My friend Linda, in Colorado, has an interesting post about waiting on water out in her area. There they rely on irrigation to provide moisture for their crops.

Here we are also waiting on water, but we are waiting for it to go away so we can get going. There are fences to build and muck from winter to clean up and land that is waiting for the plow and disks. At the rate it is raining I guess it will be waiting a while. It was almost dry enough to work before the weekend, but then the monsoons set in.

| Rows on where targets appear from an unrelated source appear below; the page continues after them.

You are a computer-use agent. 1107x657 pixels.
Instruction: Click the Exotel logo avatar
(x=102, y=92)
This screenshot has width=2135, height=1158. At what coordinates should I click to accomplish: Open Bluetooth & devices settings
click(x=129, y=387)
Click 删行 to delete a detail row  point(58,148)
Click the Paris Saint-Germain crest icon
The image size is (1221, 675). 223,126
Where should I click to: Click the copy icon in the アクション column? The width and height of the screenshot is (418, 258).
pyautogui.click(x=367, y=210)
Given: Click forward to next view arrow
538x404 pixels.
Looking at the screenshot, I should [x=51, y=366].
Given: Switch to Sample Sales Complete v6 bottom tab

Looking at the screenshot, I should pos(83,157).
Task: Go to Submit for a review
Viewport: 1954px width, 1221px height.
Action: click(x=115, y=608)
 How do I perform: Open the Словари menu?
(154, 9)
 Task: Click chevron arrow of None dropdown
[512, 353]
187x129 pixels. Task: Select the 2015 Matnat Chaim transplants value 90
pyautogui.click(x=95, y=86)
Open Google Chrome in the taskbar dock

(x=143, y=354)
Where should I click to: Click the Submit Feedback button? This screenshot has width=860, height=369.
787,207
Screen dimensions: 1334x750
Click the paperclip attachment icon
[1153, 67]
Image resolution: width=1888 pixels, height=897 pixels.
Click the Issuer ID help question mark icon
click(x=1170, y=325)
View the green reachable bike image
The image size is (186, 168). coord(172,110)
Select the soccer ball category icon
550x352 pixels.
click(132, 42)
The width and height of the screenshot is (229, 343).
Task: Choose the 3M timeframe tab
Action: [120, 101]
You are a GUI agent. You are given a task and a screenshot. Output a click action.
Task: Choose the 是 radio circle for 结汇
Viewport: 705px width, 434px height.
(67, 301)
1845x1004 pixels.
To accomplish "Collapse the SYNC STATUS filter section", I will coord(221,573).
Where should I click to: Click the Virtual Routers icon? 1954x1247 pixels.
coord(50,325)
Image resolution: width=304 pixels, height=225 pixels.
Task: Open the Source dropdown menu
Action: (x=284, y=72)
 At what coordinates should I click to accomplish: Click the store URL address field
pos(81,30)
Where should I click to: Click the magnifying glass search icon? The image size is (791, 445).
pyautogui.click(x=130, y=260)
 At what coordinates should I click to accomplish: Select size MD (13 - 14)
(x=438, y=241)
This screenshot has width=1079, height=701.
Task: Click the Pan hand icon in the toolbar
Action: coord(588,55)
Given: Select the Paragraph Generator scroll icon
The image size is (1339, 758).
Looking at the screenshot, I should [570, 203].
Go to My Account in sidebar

Anyhow, it sure is wet, and I am glad that it isn't snow. You do appreciate your boots in this weather.


DayPhoto said...

Man, that is a lot of water. Our areas are so different, you have plenty of water and we have to beg to get water. If there weren't any reserviors there wouldn't be any towns or farms or ranches in our part of the world.


lisa said...

I drove all the way down here to see the hubby and it rained the whole time, with all the traffic it was a pain! We are supposed to get rain most of the week. I am with you, sure is better than snow.

Linda said...

We're first waiting for the snow to turn into water and then for the water to get into the soil so we can have mud:(

Cathy said...

Something about water where you don't want it that is disturbing. On the other hand, I remember in the 70's running a fan water sprinkler against the side of our Colorado home at night in order to simulate rain. I know, I know - that was pretty wasteful.

But I sure sympathize with folks living in areas that have to worry about the water supply.

threecollie said...

Linda, we had a nice spring last year, after a string of cold wet ones...looks like we are back in that cycle. Wishing for green grass

Lisa, you be careful out on those crazy roads down there! And take care

Linda, still some snow around here, but nothing like there. Hope you get some good weather for calving.

Cathy, oh, I do too. We have seen drought here, just a few years ago. Many farmers were hauling water in tanks on trucks for hundreds of cows and corn withered in the fields. We weathered that one pretty well because we have village water (expensive but always there) and a very wet farm. Unfortunately in wet years....that wet farm isn't much of an asset.